Difficulty of forecasting, and of causal inference when n=1

Greg Mankiw has a nice little discussion of the difficulty of evaluating the effects of interventions in the n=1 setting:


As Mankiw points out, the bad news about the unemployment rate is bad news with or without the recovery plan and thus–although it certainly seems to knock down the predictions shown in that graph–it does not provide much information on the causal effect of the fiscal stimulus. Especially given that the graph comes from a report released in early January, before anyone knew what would end up being included in the final version of the stimulus plan.

As Mankiw writes, this is “a reflection of the inherent uncertainties associated with macroeconomics.” It’s a tough problem, because decisions have to be made, and these decisions will implicitly or explicitly be based on causal inference. It’s just that much of this inference has to be done from model-based extrapolation rather than from clean “natural experiments” whose results we can all agree on.

P.S. I’m wondering a little bit about the placements of the points on the graph. First, I’d recommend against using triangles as a graphing symbol! Is the exact value supposed to be in the middle of the triangle, or maybe the top vertex? I think dots would be better. Second, I can’t quite follow the x-axis. The graph places March halfway between Q1 and Q3, but is that right? I’d think that halfway between Q1 and Q3 would be the center of the year, that is, June/July. But I could be missing something here; I don’t have experience working with this sort of data.

P.P.S. This is an interesting example of a graph where perhaps it’s actually appropriate for the y-axis not to go down all the way to zero, if we accept 3% as some sort of lower bound on unemployment in normal circumstances.

9 thoughts on “Difficulty of forecasting, and of causal inference when n=1

  1. If the world's best wrestler and the world's best boxer each made an economic recovery plan, which one would be better?

  2. For goodness' sake, it's a line graph. It's perfectly acceptable for a line graph, or a scatter graph, not to include the zero value in its vertical scale. The lines encode relative position; they are what S. S. Stevens in the 1940s called an *interval* quantity.

    This whole nonsense about scales always having a zero is partly a misunderstanding of Cartesian spaces (the idea that the scales always have to be placed on the x=0 and y=0 lines– they don't) and partly a misunderstanding of the fact that you should never have a *bar* graph that starts any place other than zero, because bars encode a *ratio* quantity, in Stevens' terminology.

    Even then, it's permissible if the bars are floating instead of grounded. Then, all that's required is that the whole bar be visible. Come to think of it, that's the rule for grounded bars too, from which "show the zero" rule falls out naturally. The rule is, if you're using bars to encode quantity, you must show the whole length of the bar.

  3. Derek: I agree that graphs don't have to go down to zero. That said, sometimes the positions of the axes can convey information, and we might as well make use of this.

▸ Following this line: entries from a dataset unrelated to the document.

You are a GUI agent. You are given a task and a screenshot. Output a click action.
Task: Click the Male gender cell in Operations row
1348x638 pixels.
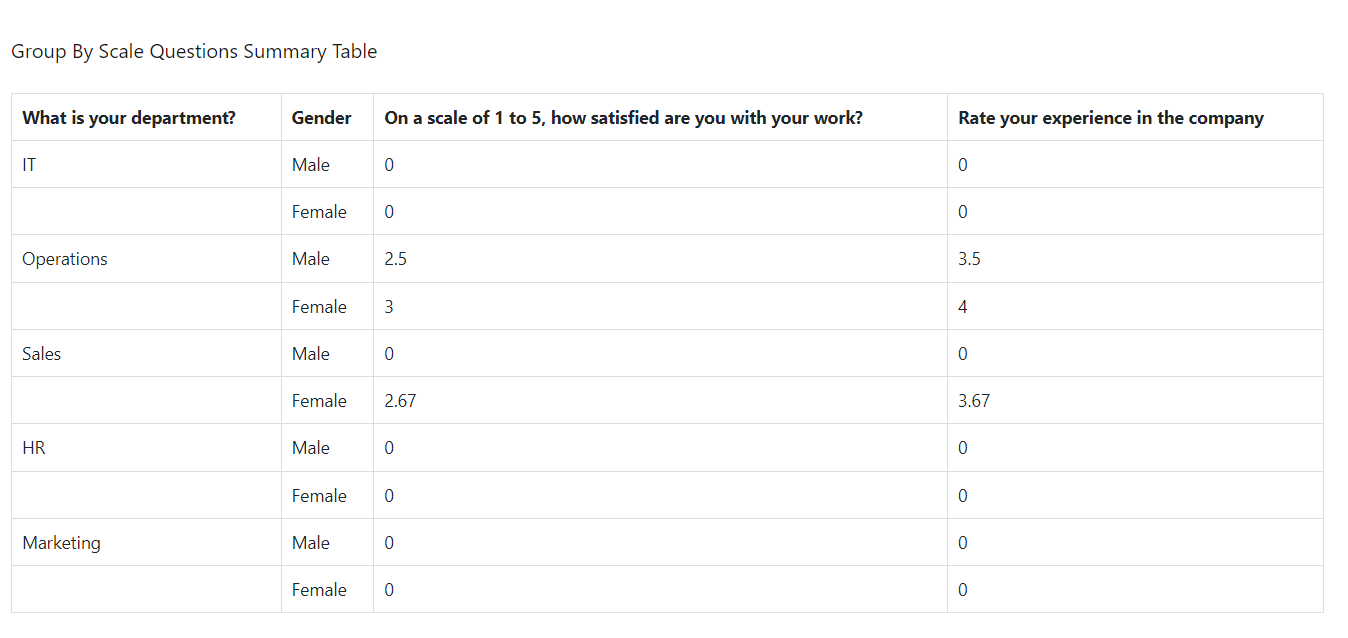[x=311, y=259]
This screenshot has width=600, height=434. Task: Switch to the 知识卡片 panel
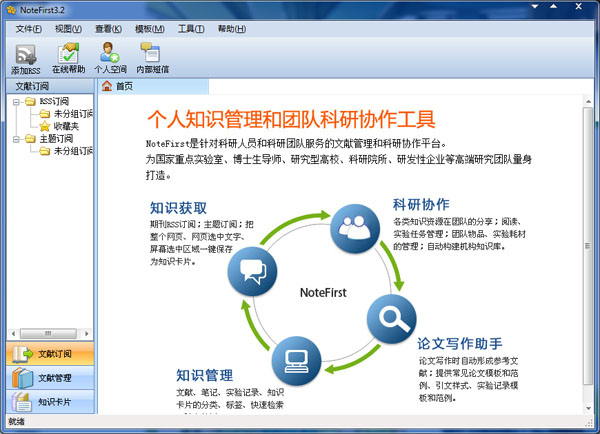(x=48, y=402)
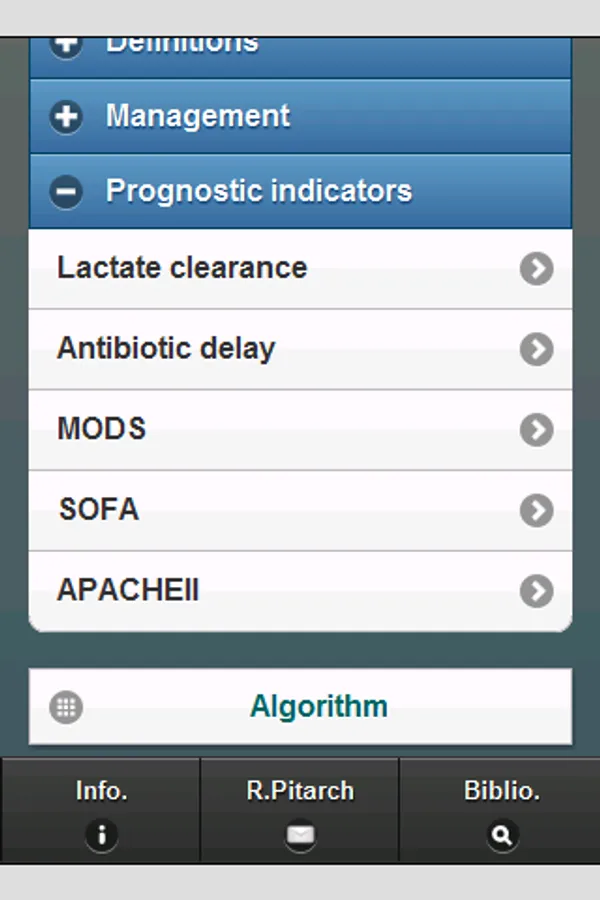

    In this case, as I noted above, I think 3% is a reasonable place to put the x-axis. 0% would also make sense, but in many ways, 3% is even better.

  4. I take it from March 09 and April 09 that the short term forecast was wrong so there is no chance for the long term forecast to have any meaning at this point. The title Difficulty in Forecasting, hits the nail square on the head.

  5. Agreed, the triangles could be smaller.

    Do the predictions of with and without economic recovery plans have any uncertainty bands about them? Maybe they are actually indistinguishable. Or are the predictions so precise they the uncertainties are masked by the width of the lines?

    Same question on the points: Are they as precise as they look? Or are they uncertain blobs?

  6. Jan, you make an excellent point. It is likely the two curves fall within the 95% prediction intervals of each other. Perhaps the datapoints shown are also within the prediction intervals. With n=1 there is no reduction in the interval due to sample size.

  7. This reminds me of a comment I made in a macroeconomics class that rather disturbed the professor. I remarked that it seemed to me that economists and recessions were a bit like doctors (general practitioners) and patients. Each recession that comes along has its own quixotic causes–case histories as it were–and the results of any medication and treatment, while likely to work, could always have disastrous consequences. He said that he thought I'd underestimated the precision economists could accomplish. I told him that I felt he'd underestimated medicine.

  8. Our
    has a method for evaluating the effects of interventions in the setting with a single treated unit. Not sure whether it would work well in the case of the recovery plan, however, since it may be difficult to create a reasonably similar synthetic U.S. as a convex combination of other countries. It works very well for estimating the effect of the smoking ban in California and the German reunification.

Comments are closed.